** EXCERTO **
Por exemplo, "enquanto o Harrison poderia pedir o valor referência de uma análise para se diagnosticar uma doença, na nova prova aparecerá um caso clínico que chegou a uma consulta ou à urgência com um conjunto de queixas para se perguntar: qual é o diagnóstico, o que se pode fazer para tratamento?", argumenta Serafim Guimarães. "O Harrison cumpriu a sua missão durante 40 anos como método de avaliação e de seriação dos médicos, mas havia que mudar para adaptar o acesso à especialidade mais à realidade clínica."
Até porque, acrescenta, "no Harrison apenas eram abordadas matérias de medicina interna, não integrava nada de cirurgia, ginecologia-obstetrícia, pediatria e psiquiatria. E a nova prova abarcará todas estas matérias. Haverá uma parte só para a medicina interna, que valerá 50% para a nota, e outra parte para as outras especialidades, em que serão integradas também perguntas importantes para a medicina geral e familiar." Ou seja, "pretende-se que seja uma prova que abarque as matérias do 6.º ano profissionalizante e as matérias que são consideradas essenciais para um médico não especialista".

** TAREFA A FAZER **
Devolva na íntegra, sem mudar nada, o excerto sobre a nova prova que substitui o Harrison.

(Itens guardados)

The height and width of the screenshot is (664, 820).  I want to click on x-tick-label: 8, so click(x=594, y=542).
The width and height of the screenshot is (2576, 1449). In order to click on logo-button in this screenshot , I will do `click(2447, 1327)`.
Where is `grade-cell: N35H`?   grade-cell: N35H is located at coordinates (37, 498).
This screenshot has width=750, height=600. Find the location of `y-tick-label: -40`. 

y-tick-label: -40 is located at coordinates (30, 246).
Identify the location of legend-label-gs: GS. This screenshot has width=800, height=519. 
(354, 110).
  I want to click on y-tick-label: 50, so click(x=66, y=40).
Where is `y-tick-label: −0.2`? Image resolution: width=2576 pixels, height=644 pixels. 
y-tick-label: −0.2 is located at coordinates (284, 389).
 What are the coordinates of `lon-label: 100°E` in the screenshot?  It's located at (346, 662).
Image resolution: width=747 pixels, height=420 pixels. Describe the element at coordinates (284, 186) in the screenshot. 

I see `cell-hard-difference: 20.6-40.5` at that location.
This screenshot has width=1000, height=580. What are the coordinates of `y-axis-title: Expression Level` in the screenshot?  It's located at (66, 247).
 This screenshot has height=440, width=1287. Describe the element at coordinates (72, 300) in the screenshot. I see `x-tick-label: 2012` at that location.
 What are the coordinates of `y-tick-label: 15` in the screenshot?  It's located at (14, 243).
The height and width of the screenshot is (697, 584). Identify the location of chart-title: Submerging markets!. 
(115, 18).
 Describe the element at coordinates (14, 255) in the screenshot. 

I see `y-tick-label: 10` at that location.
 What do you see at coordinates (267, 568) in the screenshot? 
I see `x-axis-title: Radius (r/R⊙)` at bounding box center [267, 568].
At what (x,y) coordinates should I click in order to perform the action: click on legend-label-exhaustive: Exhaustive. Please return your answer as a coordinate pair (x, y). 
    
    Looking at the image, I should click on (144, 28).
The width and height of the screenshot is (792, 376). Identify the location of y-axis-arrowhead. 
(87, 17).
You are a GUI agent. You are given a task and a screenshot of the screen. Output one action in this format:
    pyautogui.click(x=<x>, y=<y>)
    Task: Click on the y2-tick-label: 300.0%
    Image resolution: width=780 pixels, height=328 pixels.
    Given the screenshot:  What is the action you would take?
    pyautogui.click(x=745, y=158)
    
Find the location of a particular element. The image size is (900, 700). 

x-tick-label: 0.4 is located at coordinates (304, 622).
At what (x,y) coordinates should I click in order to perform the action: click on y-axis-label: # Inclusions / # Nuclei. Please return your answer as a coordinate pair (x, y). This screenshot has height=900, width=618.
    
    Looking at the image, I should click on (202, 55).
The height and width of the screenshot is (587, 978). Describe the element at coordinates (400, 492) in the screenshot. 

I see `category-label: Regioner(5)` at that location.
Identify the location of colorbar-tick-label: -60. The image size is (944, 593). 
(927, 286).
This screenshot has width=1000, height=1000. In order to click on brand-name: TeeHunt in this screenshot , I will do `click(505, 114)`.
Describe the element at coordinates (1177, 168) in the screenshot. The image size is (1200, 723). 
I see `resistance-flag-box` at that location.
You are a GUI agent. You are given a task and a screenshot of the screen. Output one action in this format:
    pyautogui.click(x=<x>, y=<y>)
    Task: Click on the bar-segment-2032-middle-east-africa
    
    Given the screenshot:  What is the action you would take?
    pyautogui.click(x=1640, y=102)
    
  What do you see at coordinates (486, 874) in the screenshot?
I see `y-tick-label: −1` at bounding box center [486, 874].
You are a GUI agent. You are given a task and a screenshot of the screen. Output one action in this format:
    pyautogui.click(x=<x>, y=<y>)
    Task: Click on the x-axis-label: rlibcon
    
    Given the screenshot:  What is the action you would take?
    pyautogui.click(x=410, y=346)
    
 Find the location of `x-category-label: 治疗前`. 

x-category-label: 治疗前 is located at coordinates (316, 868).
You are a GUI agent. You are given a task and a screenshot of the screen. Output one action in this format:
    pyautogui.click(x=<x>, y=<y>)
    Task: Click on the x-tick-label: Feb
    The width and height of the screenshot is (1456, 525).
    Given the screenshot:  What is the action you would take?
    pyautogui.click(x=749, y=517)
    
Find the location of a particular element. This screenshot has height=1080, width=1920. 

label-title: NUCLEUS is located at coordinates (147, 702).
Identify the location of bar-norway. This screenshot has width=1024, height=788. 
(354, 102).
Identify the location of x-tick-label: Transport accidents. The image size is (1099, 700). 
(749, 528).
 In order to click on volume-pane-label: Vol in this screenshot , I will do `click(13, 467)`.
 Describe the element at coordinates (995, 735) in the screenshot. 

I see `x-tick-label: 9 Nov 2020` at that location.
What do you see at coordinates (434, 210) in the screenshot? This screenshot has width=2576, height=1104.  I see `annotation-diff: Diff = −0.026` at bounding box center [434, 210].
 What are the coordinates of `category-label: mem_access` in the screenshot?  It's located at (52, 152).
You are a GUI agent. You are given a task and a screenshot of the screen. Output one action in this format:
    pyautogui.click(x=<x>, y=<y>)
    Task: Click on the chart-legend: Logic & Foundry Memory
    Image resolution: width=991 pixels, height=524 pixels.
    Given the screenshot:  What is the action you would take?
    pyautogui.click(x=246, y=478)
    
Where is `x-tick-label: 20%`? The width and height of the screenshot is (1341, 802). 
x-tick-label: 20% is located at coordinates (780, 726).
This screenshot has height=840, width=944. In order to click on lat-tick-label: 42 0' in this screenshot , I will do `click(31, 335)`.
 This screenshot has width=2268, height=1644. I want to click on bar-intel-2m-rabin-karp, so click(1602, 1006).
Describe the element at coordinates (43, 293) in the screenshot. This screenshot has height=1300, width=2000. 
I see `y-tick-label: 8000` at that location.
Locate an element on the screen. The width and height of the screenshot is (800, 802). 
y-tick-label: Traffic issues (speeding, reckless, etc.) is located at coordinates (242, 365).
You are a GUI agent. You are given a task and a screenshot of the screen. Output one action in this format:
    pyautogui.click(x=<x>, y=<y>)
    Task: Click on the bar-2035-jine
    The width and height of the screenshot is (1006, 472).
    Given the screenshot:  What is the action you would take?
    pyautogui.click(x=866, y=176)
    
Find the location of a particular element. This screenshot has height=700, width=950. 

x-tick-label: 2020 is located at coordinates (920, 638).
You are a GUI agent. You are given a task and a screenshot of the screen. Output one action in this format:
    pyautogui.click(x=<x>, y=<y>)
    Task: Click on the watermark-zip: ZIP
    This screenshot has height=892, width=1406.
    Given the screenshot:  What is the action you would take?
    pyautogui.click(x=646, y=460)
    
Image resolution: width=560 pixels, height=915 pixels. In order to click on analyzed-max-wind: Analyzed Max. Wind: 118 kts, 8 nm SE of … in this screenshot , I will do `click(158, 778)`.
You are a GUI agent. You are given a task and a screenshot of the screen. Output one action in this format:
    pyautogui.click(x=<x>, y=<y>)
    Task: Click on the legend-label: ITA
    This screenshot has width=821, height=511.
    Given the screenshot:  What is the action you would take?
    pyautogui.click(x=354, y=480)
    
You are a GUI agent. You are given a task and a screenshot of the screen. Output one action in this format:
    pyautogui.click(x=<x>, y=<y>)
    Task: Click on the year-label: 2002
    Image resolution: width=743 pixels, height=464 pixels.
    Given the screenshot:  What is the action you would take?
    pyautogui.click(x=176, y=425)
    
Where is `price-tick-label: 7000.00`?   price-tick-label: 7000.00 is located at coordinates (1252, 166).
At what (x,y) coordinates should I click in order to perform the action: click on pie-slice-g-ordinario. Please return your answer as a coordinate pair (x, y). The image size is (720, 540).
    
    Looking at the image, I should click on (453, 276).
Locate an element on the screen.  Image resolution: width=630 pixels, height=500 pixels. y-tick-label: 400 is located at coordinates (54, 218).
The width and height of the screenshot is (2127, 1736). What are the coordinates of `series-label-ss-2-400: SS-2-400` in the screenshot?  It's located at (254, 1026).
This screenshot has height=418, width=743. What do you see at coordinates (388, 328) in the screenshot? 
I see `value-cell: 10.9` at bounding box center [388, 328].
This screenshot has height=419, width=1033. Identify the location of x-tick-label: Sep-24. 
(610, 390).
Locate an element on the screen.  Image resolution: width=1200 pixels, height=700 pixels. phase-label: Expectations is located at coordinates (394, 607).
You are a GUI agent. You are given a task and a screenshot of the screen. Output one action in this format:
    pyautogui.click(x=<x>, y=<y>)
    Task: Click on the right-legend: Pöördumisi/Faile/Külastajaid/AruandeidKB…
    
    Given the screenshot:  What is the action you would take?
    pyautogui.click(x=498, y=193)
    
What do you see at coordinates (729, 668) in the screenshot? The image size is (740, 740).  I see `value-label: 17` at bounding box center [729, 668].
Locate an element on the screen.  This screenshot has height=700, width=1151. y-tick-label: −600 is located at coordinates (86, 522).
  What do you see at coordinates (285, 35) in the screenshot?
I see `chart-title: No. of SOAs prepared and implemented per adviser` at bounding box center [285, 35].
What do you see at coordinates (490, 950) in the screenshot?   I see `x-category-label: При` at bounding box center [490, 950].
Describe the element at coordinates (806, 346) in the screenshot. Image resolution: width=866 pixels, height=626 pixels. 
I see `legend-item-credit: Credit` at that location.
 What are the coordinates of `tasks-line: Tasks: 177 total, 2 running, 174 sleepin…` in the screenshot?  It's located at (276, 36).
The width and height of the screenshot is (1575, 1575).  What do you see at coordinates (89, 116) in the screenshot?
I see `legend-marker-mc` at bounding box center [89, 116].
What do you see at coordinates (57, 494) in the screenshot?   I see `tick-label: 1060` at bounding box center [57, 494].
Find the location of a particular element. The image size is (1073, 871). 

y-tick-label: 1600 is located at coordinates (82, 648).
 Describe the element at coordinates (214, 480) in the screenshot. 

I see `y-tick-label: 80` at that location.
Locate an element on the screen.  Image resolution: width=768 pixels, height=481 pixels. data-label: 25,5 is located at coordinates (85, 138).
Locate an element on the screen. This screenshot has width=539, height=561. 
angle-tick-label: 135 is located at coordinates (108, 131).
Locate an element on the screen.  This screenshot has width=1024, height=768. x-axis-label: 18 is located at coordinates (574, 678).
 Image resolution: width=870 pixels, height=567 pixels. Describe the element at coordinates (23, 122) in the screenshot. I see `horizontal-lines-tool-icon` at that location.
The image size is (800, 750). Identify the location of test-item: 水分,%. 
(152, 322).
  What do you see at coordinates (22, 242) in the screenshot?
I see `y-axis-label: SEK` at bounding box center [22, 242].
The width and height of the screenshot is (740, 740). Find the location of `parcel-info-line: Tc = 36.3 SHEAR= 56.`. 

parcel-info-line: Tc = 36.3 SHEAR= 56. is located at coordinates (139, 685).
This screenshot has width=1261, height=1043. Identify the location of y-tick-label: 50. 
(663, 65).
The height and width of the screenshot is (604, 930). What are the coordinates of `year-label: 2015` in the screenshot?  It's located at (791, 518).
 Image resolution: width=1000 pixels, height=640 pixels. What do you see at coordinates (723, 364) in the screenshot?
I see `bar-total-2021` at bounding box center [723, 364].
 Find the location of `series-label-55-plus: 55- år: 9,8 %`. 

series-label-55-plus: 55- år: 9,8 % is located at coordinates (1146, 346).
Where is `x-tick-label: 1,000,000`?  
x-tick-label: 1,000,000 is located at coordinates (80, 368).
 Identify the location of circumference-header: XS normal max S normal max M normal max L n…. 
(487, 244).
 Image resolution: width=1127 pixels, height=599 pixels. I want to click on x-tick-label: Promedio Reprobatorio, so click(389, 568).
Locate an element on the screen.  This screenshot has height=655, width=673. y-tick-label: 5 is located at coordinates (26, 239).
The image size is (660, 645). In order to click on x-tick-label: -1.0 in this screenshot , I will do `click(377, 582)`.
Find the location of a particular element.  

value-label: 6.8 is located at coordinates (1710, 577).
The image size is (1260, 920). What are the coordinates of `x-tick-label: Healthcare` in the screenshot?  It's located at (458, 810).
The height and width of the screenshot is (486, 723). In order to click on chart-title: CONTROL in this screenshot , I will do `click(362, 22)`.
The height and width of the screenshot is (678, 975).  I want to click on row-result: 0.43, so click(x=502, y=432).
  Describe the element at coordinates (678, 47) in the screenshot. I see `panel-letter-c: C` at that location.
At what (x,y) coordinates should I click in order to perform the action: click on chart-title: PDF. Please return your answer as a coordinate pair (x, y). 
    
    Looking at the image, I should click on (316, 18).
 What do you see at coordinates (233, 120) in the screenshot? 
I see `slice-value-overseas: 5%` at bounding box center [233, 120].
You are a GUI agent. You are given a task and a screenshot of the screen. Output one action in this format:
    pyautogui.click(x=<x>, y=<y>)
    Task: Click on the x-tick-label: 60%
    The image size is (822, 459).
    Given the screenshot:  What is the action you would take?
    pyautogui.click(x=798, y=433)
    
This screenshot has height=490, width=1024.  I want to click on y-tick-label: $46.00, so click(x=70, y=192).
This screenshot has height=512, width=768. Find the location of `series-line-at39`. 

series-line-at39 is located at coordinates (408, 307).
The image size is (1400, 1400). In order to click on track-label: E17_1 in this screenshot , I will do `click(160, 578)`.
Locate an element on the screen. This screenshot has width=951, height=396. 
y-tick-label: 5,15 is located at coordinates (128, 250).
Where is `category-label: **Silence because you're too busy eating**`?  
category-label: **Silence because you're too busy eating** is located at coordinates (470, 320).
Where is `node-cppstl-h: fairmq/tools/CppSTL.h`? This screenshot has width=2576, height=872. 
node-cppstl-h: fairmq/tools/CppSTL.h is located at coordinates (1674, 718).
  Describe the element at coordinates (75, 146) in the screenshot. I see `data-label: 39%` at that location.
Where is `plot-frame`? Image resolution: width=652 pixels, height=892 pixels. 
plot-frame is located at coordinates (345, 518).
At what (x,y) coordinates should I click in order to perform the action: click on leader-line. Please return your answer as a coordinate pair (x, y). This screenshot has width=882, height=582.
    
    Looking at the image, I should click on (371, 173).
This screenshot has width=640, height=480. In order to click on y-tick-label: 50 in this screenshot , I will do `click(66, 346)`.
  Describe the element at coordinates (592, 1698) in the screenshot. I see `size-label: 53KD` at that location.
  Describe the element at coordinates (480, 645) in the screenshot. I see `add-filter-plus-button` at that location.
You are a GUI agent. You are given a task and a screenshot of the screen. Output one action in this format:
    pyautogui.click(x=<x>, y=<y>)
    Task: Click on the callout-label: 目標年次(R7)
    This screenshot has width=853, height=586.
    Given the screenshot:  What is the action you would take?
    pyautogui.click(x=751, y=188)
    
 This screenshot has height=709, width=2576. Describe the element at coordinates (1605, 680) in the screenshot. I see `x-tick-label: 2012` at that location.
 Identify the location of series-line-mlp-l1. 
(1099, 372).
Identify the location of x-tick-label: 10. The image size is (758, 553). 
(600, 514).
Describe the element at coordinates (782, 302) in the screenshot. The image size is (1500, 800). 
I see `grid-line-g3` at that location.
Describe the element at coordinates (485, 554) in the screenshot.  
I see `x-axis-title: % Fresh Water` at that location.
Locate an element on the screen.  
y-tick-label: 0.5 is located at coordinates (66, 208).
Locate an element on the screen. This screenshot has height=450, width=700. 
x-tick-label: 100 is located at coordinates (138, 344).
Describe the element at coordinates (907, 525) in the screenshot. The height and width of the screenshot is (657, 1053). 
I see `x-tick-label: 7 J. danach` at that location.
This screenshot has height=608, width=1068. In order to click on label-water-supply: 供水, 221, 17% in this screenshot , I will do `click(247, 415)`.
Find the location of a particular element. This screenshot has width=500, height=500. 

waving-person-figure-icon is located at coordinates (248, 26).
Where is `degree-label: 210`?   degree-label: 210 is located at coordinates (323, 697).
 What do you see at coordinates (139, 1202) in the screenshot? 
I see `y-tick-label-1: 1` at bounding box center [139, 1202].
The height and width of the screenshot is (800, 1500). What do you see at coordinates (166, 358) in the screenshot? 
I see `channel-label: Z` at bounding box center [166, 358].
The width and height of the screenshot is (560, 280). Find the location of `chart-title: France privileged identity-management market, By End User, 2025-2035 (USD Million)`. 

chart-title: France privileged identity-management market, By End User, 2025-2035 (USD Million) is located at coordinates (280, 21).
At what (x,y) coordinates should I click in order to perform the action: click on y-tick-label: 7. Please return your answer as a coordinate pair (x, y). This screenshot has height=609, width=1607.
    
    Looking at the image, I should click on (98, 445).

** RESPOSTA **
Por exemplo, "enquanto o Harrison poderia pedir o valor referência de uma análise para se diagnosticar uma doença, na nova prova aparecerá um caso clínico que chegou a uma consulta ou à urgência com um conjunto de queixas para se perguntar: qual é o diagnóstico, o que se pode fazer para tratamento?", argumenta Serafim Guimarães. "O Harrison cumpriu a sua missão durante 40 anos como método de avaliação e de seriação dos médicos, mas havia que mudar para adaptar o acesso à especialidade mais à realidade clínica."
Até porque, acrescenta, "no Harrison apenas eram abordadas matérias de medicina interna, não integrava nada de cirurgia, ginecologia-obstetrícia, pediatria e psiquiatria. E a nova prova abarcará todas estas matérias. Haverá uma parte só para a medicina interna, que valerá 50% para a nota, e outra parte para as outras especialidades, em que serão integradas também perguntas importantes para a medicina geral e familiar." Ou seja, "pretende-se que seja uma prova que abarque as matérias do 6.º ano profissionalizante e as matérias que são consideradas essenciais para um médico não especialista".